_THE PROBLEM_. Could you repeat, word for word, the part of the OHLC gap-detection patch below starting at "From 0d18cb65c37ce125fc45b51fcb4cfc8dbb3ec4d9 Mon" and ending at "insertions(+), 43 deletions(-)"?

_SELECTED TEXT_.
·····

From 0d18cb65c37ce125fc45b51fcb4cfc8dbb3ec4d9 Mon Sep 17 00:00:00 2001
From: Tyler Goodlet <jgbt@protonmail.com>
Date: Wed, 27 Dec 2023 16:55:00 -0500
Subject: [PATCH] Lul, actually detect gaps for 1s OHLC

Turns out we were always filtering to time gaps longer then a day smh..
Instead tweak `detect_time_gaps()` to only return venue-gaps when
a `gap_dt_unit: str` is passed and pass `'days'` (like it was by default
before) from `dedupe()` though we should really pass in an actual venue
gap duration in the future.
---
 piker/tsp/__init__.py |  7 +++-
 piker/tsp/_anal.py    | 91 ++++++++++++++++++++++++-------------------
 2 files changed, 55 insertions(+), 43 deletions(-)
diff --git a/piker/tsp/__init__.py b/piker/tsp/__init__.py
index 417b5f30..d79fbd0b 100644
--- a/piker/tsp/__init__.py
+++ b/piker/tsp/__init__.py
@@ -440,8 +440,11 @@ async def start_backfill(
             # broker says there never was or is no more history to pull
             except DataUnavailable:
                 log.warning(
-                    f'NO-MORE-DATA: backend {mod.name} halted history:\n'
-                    f'{timeframe}@{mkt.fqme}'
+                    f'NO-MORE-DATA in range?\n'
+                    f'`{mod.name}` halted history:\n'
+                    f'tf@fqme: {timeframe}@{mkt.fqme}\n'
+                    'bf_until <- last_start_dt:\n'
+                    f'{backfill_until_dt} <- {last_start_dt}\n'
                 )
 
                 # ugh, what's a better way?
diff --git a/piker/tsp/_anal.py b/piker/tsp/_anal.py
index d99607c7..7ffdef2a 100644
--- a/piker/tsp/_anal.py
+++ b/piker/tsp/_anal.py
@@ -510,10 +510,10 @@ def iter_null_segs(
         )
 
 
-# TODO: move to ._pl_anal
 def with_dts(
     df: pl.DataFrame,
     time_col: str = 'time',
+
 ) -> pl.DataFrame:
     '''
     Insert datetime (casted) columns to a (presumably) OHLC sampled
@@ -529,9 +529,7 @@ def with_dts(
             column=pl.col(f'{time_col}_prev'),
         ).alias('dt_prev'),
         pl.col('dt').diff().alias('dt_diff'),
-    ]) #.with_columns(
-        # pl.col('dt').diff().dt.days().alias('days_dt_diff'),
-    # )
+    ])
 
 
 t_unit: Literal = Literal[
@@ -546,25 +544,23 @@ t_unit: Literal = Literal[
 
 
 def detect_time_gaps(
-    df: pl.DataFrame,
+    w_dts: pl.DataFrame,
 
     time_col: str = 'time',
     # epoch sampling step diff
     expect_period: float = 60,
 
-    # datetime diff unit and gap value
-    # crypto mkts
-    # gap_dt_unit: t_unit = 'minutes',
-    # gap_thresh: int = 1,
-
     # NOTE: legacy stock mkts have venue operating hours
     # and thus gaps normally no more then 1-2 days at
     # a time.

·····

_ENTRIES SHOWN_.
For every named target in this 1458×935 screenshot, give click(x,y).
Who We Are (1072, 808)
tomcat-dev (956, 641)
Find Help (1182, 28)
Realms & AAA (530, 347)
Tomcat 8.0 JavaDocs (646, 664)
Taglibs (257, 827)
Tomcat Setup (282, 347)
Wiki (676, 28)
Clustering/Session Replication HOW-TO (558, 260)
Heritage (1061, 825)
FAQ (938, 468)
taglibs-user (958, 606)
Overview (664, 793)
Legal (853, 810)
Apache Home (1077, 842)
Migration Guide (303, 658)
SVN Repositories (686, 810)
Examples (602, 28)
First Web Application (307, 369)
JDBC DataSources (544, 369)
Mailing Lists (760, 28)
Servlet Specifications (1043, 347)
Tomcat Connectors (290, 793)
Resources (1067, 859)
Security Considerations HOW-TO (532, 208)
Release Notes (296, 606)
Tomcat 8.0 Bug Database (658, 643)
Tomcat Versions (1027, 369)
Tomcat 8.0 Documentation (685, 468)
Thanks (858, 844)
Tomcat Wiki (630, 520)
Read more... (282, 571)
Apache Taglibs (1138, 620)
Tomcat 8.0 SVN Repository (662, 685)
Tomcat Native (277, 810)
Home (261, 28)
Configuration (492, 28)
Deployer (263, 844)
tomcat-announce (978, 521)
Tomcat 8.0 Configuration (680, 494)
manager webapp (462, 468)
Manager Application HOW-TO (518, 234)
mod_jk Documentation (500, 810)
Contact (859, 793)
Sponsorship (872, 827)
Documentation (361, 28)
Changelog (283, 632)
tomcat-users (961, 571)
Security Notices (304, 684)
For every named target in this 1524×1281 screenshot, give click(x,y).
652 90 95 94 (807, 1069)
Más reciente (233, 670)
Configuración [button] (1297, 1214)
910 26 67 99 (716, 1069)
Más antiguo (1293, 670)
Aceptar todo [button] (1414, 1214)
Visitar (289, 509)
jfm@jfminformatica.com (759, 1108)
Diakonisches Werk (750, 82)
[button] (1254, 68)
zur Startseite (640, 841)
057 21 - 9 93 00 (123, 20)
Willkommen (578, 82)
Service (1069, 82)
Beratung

·····

_THE REPLY_.
From 0d18cb65c37ce125fc45b51fcb4cfc8dbb3ec4d9 Mon Sep 17 00:00:00 2001
From: Tyler Goodlet <jgbt@protonmail.com>
Date: Wed, 27 Dec 2023 16:55:00 -0500
Subject: [PATCH] Lul, actually detect gaps for 1s OHLC

Turns out we were always filtering to time gaps longer then a day smh..
Instead tweak `detect_time_gaps()` to only return venue-gaps when
a `gap_dt_unit: str` is passed and pass `'days'` (like it was by default
before) from `dedupe()` though we should really pass in an actual venue
gap duration in the future.
---
 piker/tsp/__init__.py |  7 +++-
 piker/tsp/_anal.py    | 91 ++++++++++++++++++++++++-------------------
 2 files changed, 55 insertions(+), 43 deletions(-)